Your objective> Repeat the listing that follows exactly, please.
Segment Open
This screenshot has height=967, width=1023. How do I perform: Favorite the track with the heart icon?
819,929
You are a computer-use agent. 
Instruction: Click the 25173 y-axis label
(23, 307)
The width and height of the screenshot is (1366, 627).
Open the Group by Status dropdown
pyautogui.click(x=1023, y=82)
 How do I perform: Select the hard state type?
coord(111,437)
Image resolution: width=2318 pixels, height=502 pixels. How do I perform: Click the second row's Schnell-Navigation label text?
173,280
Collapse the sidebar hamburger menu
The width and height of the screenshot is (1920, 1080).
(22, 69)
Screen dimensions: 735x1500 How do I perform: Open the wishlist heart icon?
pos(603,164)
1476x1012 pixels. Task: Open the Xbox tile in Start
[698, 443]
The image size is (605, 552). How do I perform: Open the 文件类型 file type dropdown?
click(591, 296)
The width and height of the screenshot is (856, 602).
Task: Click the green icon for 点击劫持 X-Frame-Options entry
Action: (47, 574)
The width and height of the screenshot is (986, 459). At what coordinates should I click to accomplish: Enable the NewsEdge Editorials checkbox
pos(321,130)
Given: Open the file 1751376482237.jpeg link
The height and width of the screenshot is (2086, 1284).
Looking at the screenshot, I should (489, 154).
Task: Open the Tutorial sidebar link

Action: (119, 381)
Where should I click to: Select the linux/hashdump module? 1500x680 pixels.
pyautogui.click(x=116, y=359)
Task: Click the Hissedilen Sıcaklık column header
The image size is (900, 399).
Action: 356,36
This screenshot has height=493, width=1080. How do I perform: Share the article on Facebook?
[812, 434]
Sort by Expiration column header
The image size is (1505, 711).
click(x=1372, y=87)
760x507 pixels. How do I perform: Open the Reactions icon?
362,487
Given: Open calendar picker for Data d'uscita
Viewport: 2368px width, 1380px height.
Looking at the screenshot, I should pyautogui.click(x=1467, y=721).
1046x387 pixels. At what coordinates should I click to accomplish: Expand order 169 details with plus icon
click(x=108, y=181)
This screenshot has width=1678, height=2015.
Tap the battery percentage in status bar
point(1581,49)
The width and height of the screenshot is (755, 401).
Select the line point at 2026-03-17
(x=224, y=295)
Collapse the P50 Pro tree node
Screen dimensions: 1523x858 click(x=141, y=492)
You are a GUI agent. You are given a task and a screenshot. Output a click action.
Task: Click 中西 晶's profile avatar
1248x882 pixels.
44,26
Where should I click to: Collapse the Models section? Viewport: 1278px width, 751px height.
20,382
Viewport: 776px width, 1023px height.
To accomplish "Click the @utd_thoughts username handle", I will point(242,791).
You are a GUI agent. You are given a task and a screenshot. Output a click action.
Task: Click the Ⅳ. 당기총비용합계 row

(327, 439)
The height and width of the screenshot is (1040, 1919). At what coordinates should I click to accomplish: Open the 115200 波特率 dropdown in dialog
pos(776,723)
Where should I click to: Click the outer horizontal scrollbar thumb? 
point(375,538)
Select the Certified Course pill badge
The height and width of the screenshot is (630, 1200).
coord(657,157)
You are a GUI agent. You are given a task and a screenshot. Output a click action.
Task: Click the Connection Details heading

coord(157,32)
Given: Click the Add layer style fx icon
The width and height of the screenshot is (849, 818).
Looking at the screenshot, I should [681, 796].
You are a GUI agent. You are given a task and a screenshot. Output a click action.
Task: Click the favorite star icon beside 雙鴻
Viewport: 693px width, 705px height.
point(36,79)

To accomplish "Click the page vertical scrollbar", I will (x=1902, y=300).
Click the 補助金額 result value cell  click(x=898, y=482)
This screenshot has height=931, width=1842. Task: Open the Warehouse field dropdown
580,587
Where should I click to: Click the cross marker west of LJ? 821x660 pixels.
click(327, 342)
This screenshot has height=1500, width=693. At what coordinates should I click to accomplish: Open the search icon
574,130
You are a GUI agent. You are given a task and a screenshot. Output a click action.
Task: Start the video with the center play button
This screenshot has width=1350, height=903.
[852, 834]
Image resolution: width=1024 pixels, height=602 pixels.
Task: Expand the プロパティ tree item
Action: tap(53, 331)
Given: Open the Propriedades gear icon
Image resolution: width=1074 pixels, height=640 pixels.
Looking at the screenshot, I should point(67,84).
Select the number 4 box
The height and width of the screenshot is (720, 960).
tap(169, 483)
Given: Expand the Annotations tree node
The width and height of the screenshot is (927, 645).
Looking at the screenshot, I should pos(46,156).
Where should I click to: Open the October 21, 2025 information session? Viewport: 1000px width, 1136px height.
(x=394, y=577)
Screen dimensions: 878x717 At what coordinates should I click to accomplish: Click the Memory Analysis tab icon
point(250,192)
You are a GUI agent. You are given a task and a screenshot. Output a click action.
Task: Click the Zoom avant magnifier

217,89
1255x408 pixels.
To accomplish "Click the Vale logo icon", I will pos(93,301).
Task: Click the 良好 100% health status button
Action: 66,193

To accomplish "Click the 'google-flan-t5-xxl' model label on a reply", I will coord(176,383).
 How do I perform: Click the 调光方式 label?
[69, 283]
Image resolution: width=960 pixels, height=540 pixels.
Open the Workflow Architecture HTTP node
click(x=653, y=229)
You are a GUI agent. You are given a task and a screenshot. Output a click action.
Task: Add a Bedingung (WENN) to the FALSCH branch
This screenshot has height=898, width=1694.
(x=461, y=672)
Segment Closed
Reply>
This screenshot has height=967, width=1023. How do I perform: Favorite the track with the heart icon?
819,929
You are a computer-use agent. 
Instruction: Click the 25173 y-axis label
(23, 307)
The width and height of the screenshot is (1366, 627).
Open the Group by Status dropdown
pyautogui.click(x=1023, y=82)
 How do I perform: Select the hard state type?
coord(111,437)
Image resolution: width=2318 pixels, height=502 pixels. How do I perform: Click the second row's Schnell-Navigation label text?
173,280
Collapse the sidebar hamburger menu
The width and height of the screenshot is (1920, 1080).
(22, 69)
Screen dimensions: 735x1500 How do I perform: Open the wishlist heart icon?
pos(603,164)
1476x1012 pixels. Task: Open the Xbox tile in Start
[698, 443]
The image size is (605, 552). How do I perform: Open the 文件类型 file type dropdown?
click(591, 296)
The width and height of the screenshot is (856, 602).
Task: Click the green icon for 点击劫持 X-Frame-Options entry
Action: (47, 574)
The width and height of the screenshot is (986, 459). At what coordinates should I click to accomplish: Enable the NewsEdge Editorials checkbox
pos(321,130)
Given: Open the file 1751376482237.jpeg link
The height and width of the screenshot is (2086, 1284).
Looking at the screenshot, I should (489, 154).
Task: Open the Tutorial sidebar link

Action: (119, 381)
Where should I click to: Select the linux/hashdump module? 1500x680 pixels.
pyautogui.click(x=116, y=359)
Task: Click the Hissedilen Sıcaklık column header
The image size is (900, 399).
Action: 356,36
This screenshot has height=493, width=1080. How do I perform: Share the article on Facebook?
[812, 434]
Sort by Expiration column header
The image size is (1505, 711).
click(x=1372, y=87)
760x507 pixels. How do I perform: Open the Reactions icon?
362,487
Given: Open calendar picker for Data d'uscita
Viewport: 2368px width, 1380px height.
Looking at the screenshot, I should pyautogui.click(x=1467, y=721).
1046x387 pixels. At what coordinates should I click to accomplish: Expand order 169 details with plus icon
click(x=108, y=181)
This screenshot has width=1678, height=2015.
Tap the battery percentage in status bar
point(1581,49)
The width and height of the screenshot is (755, 401).
Select the line point at 2026-03-17
(x=224, y=295)
Collapse the P50 Pro tree node
Screen dimensions: 1523x858 click(x=141, y=492)
You are a GUI agent. You are given a task and a screenshot. Output a click action.
Task: Click 中西 晶's profile avatar
1248x882 pixels.
44,26
Where should I click to: Collapse the Models section? Viewport: 1278px width, 751px height.
20,382
Viewport: 776px width, 1023px height.
To accomplish "Click the @utd_thoughts username handle", I will point(242,791).
You are a GUI agent. You are given a task and a screenshot. Output a click action.
Task: Click the Ⅳ. 당기총비용합계 row

(327, 439)
The height and width of the screenshot is (1040, 1919). At what coordinates should I click to accomplish: Open the 115200 波特率 dropdown in dialog
pos(776,723)
Where should I click to: Click the outer horizontal scrollbar thumb? 
point(375,538)
Select the Certified Course pill badge
The height and width of the screenshot is (630, 1200).
coord(657,157)
You are a GUI agent. You are given a task and a screenshot. Output a click action.
Task: Click the Connection Details heading

coord(157,32)
Given: Click the Add layer style fx icon
The width and height of the screenshot is (849, 818).
Looking at the screenshot, I should [681, 796].
You are a GUI agent. You are given a task and a screenshot. Output a click action.
Task: Click the favorite star icon beside 雙鴻
Viewport: 693px width, 705px height.
point(36,79)

To accomplish "Click the page vertical scrollbar", I will (x=1902, y=300).
Click the 補助金額 result value cell  click(x=898, y=482)
This screenshot has height=931, width=1842. Task: Open the Warehouse field dropdown
580,587
Where should I click to: Click the cross marker west of LJ? 821x660 pixels.
click(327, 342)
This screenshot has height=1500, width=693. At what coordinates should I click to accomplish: Open the search icon
574,130
You are a GUI agent. You are given a task and a screenshot. Output a click action.
Task: Start the video with the center play button
This screenshot has width=1350, height=903.
[852, 834]
Image resolution: width=1024 pixels, height=602 pixels.
Task: Expand the プロパティ tree item
Action: tap(53, 331)
Given: Open the Propriedades gear icon
Image resolution: width=1074 pixels, height=640 pixels.
Looking at the screenshot, I should point(67,84).
Select the number 4 box
The height and width of the screenshot is (720, 960).
tap(169, 483)
Given: Expand the Annotations tree node
The width and height of the screenshot is (927, 645).
Looking at the screenshot, I should pos(46,156).
Where should I click to: Open the October 21, 2025 information session? Viewport: 1000px width, 1136px height.
(x=394, y=577)
Screen dimensions: 878x717 At what coordinates should I click to accomplish: Click the Memory Analysis tab icon
point(250,192)
You are a GUI agent. You are given a task and a screenshot. Output a click action.
Task: Click the Zoom avant magnifier

217,89
1255x408 pixels.
To accomplish "Click the Vale logo icon", I will pos(93,301).
Task: Click the 良好 100% health status button
Action: 66,193

To accomplish "Click the 'google-flan-t5-xxl' model label on a reply", I will coord(176,383).
 How do I perform: Click the 调光方式 label?
[69, 283]
Image resolution: width=960 pixels, height=540 pixels.
Open the Workflow Architecture HTTP node
click(x=653, y=229)
You are a GUI agent. You are given a task and a screenshot. Output a click action.
Task: Add a Bedingung (WENN) to the FALSCH branch
This screenshot has height=898, width=1694.
(x=461, y=672)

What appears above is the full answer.